## WRITTEN REQUEST:
Return the data below verbatim, line for line, and omit the pictures from your reply.

Part of a data file:

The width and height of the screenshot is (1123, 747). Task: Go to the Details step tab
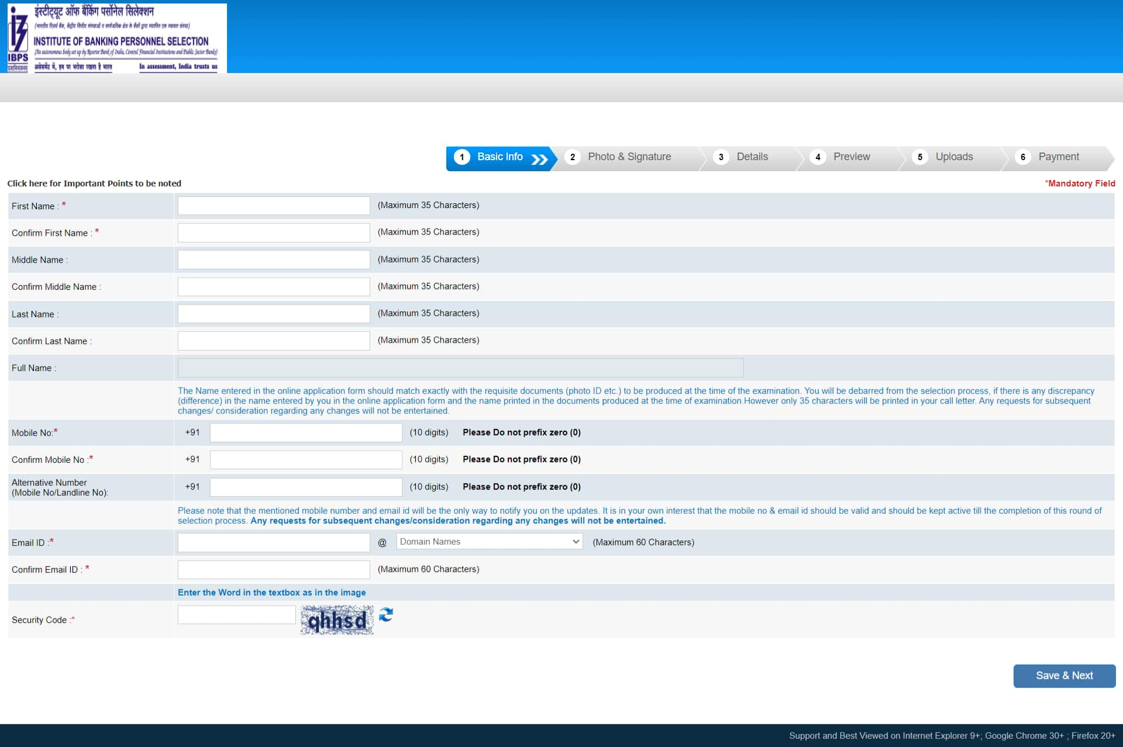coord(752,157)
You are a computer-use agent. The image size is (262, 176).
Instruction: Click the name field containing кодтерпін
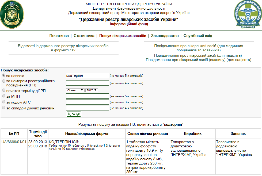(87, 75)
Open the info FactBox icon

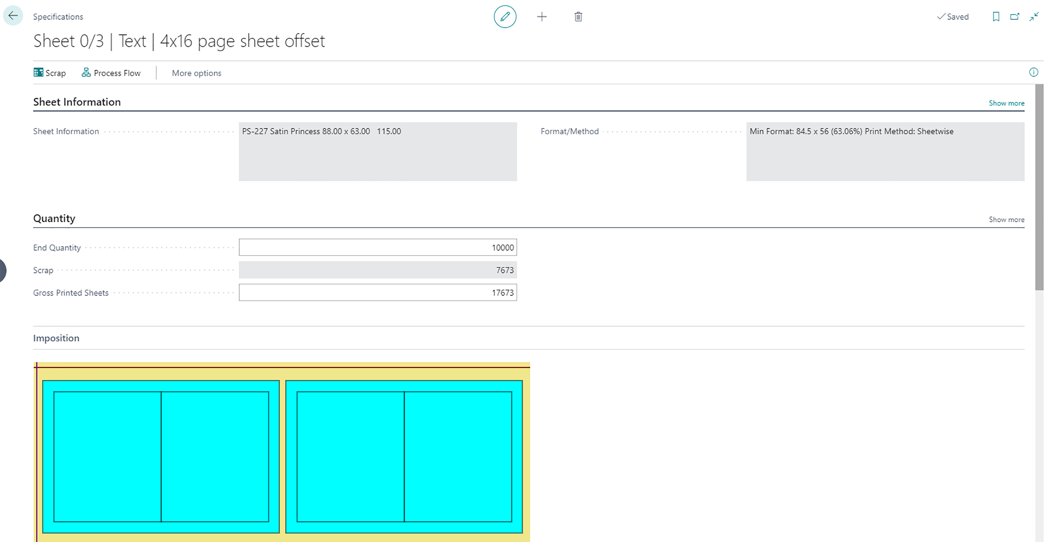1033,72
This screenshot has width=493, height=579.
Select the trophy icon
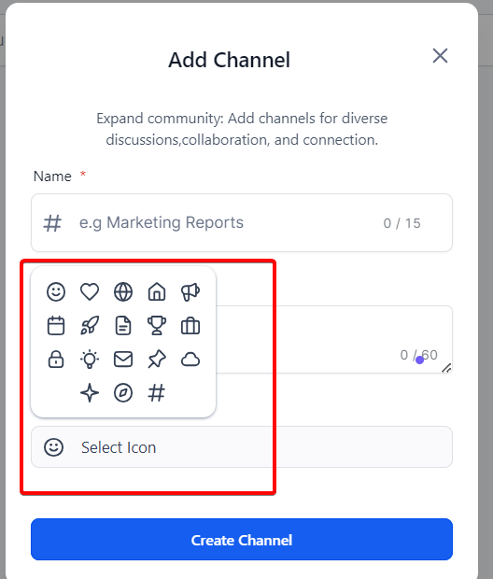(157, 326)
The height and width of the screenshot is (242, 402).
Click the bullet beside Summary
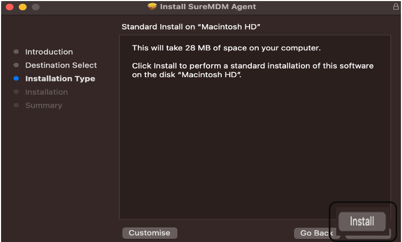tap(16, 105)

## WORKED ANSWER:
The width and height of the screenshot is (1123, 747). Task: Go to the Details step tab
coord(752,157)
You are a computer-use agent. The image size is (262, 176).
Instruction: Click the name field containing кодтерпін
(87, 75)
Open the info FactBox icon

1033,72
This screenshot has width=493, height=579.
Select the trophy icon
(157, 326)
The height and width of the screenshot is (242, 402).
Click the bullet beside Summary
tap(16, 105)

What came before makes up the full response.